_Exercise brief:_
Reproduce each record exactly.

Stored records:
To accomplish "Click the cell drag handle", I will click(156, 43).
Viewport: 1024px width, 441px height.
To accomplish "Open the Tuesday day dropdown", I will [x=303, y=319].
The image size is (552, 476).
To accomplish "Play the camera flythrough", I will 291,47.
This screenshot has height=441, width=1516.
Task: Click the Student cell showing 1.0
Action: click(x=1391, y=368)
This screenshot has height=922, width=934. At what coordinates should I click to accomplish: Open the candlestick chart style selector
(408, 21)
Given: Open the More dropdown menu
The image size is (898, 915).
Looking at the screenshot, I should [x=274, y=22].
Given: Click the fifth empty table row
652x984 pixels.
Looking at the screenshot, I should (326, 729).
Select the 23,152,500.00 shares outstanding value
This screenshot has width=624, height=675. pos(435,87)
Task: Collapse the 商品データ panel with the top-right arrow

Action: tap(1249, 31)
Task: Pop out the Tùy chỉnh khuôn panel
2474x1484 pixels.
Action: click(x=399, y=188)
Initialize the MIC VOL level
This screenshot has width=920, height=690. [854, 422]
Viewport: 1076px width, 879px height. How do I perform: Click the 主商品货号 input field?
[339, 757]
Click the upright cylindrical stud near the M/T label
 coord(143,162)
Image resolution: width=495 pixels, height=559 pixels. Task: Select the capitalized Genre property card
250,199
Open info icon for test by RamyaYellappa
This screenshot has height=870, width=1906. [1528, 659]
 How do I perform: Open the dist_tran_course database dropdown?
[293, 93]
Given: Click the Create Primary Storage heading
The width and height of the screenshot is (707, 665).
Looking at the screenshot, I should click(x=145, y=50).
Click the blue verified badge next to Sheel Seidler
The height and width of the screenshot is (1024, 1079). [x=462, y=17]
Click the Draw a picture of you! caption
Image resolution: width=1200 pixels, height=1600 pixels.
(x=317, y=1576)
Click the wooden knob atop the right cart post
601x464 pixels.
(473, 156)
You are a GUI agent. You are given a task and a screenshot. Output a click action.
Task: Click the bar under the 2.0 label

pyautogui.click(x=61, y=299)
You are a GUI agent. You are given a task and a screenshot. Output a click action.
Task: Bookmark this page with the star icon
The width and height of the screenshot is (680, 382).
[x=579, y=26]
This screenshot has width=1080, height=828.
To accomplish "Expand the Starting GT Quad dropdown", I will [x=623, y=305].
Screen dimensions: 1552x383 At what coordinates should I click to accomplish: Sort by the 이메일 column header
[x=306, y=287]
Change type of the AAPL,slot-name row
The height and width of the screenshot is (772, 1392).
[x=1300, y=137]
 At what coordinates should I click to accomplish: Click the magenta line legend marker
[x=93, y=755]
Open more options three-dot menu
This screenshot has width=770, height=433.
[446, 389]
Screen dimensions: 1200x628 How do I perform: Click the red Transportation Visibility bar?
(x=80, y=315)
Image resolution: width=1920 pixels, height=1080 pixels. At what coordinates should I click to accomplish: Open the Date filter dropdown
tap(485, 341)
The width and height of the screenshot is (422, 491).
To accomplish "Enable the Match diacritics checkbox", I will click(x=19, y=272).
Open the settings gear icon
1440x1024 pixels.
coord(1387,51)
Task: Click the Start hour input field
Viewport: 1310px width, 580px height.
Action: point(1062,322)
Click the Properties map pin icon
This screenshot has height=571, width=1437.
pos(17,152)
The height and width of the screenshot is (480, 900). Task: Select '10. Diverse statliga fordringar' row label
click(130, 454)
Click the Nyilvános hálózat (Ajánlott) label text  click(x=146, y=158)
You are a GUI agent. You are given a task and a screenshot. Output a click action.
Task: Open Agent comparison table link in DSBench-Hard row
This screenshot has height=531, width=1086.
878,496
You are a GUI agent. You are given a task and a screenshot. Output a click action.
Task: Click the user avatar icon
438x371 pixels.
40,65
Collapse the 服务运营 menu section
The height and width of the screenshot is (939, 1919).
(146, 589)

_Exercise result:_
To accomplish "Click the cell drag handle", I will click(156, 43).
Viewport: 1024px width, 441px height.
To accomplish "Open the Tuesday day dropdown", I will [x=303, y=319].
The image size is (552, 476).
To accomplish "Play the camera flythrough", I will 291,47.
This screenshot has height=441, width=1516.
Task: Click the Student cell showing 1.0
Action: click(x=1391, y=368)
This screenshot has height=922, width=934. At what coordinates should I click to accomplish: Open the candlestick chart style selector
(408, 21)
Given: Open the More dropdown menu
The image size is (898, 915).
Looking at the screenshot, I should [x=274, y=22].
Given: Click the fifth empty table row
652x984 pixels.
Looking at the screenshot, I should (326, 729).
Select the 23,152,500.00 shares outstanding value
This screenshot has width=624, height=675. pos(435,87)
Task: Collapse the 商品データ panel with the top-right arrow

Action: tap(1249, 31)
Task: Pop out the Tùy chỉnh khuôn panel
2474x1484 pixels.
Action: click(x=399, y=188)
Initialize the MIC VOL level
This screenshot has width=920, height=690. [854, 422]
Viewport: 1076px width, 879px height. How do I perform: Click the 主商品货号 input field?
[339, 757]
Click the upright cylindrical stud near the M/T label
 coord(143,162)
Image resolution: width=495 pixels, height=559 pixels. Task: Select the capitalized Genre property card
250,199
Open info icon for test by RamyaYellappa
This screenshot has height=870, width=1906. [1528, 659]
 How do I perform: Open the dist_tran_course database dropdown?
[293, 93]
Given: Click the Create Primary Storage heading
The width and height of the screenshot is (707, 665).
Looking at the screenshot, I should click(x=145, y=50).
Click the blue verified badge next to Sheel Seidler
The height and width of the screenshot is (1024, 1079). [x=462, y=17]
Click the Draw a picture of you! caption
Image resolution: width=1200 pixels, height=1600 pixels.
(x=317, y=1576)
Click the wooden knob atop the right cart post
601x464 pixels.
(473, 156)
You are a GUI agent. You are given a task and a screenshot. Output a click action.
Task: Click the bar under the 2.0 label

pyautogui.click(x=61, y=299)
You are a GUI agent. You are given a task and a screenshot. Output a click action.
Task: Bookmark this page with the star icon
The width and height of the screenshot is (680, 382).
[x=579, y=26]
This screenshot has width=1080, height=828.
To accomplish "Expand the Starting GT Quad dropdown", I will [x=623, y=305].
Screen dimensions: 1552x383 At what coordinates should I click to accomplish: Sort by the 이메일 column header
[x=306, y=287]
Change type of the AAPL,slot-name row
The height and width of the screenshot is (772, 1392).
[x=1300, y=137]
 At what coordinates should I click to accomplish: Click the magenta line legend marker
[x=93, y=755]
Open more options three-dot menu
This screenshot has width=770, height=433.
[446, 389]
Screen dimensions: 1200x628 How do I perform: Click the red Transportation Visibility bar?
(x=80, y=315)
Image resolution: width=1920 pixels, height=1080 pixels. At what coordinates should I click to accomplish: Open the Date filter dropdown
tap(485, 341)
The width and height of the screenshot is (422, 491).
To accomplish "Enable the Match diacritics checkbox", I will click(x=19, y=272).
Open the settings gear icon
1440x1024 pixels.
coord(1387,51)
Task: Click the Start hour input field
Viewport: 1310px width, 580px height.
Action: point(1062,322)
Click the Properties map pin icon
This screenshot has height=571, width=1437.
pos(17,152)
The height and width of the screenshot is (480, 900). Task: Select '10. Diverse statliga fordringar' row label
click(130, 454)
Click the Nyilvános hálózat (Ajánlott) label text  click(x=146, y=158)
You are a GUI agent. You are given a task and a screenshot. Output a click action.
Task: Open Agent comparison table link in DSBench-Hard row
This screenshot has height=531, width=1086.
878,496
You are a GUI agent. You are given a task and a screenshot. Output a click action.
Task: Click the user avatar icon
438x371 pixels.
40,65
Collapse the 服务运营 menu section
The height and width of the screenshot is (939, 1919).
(146, 589)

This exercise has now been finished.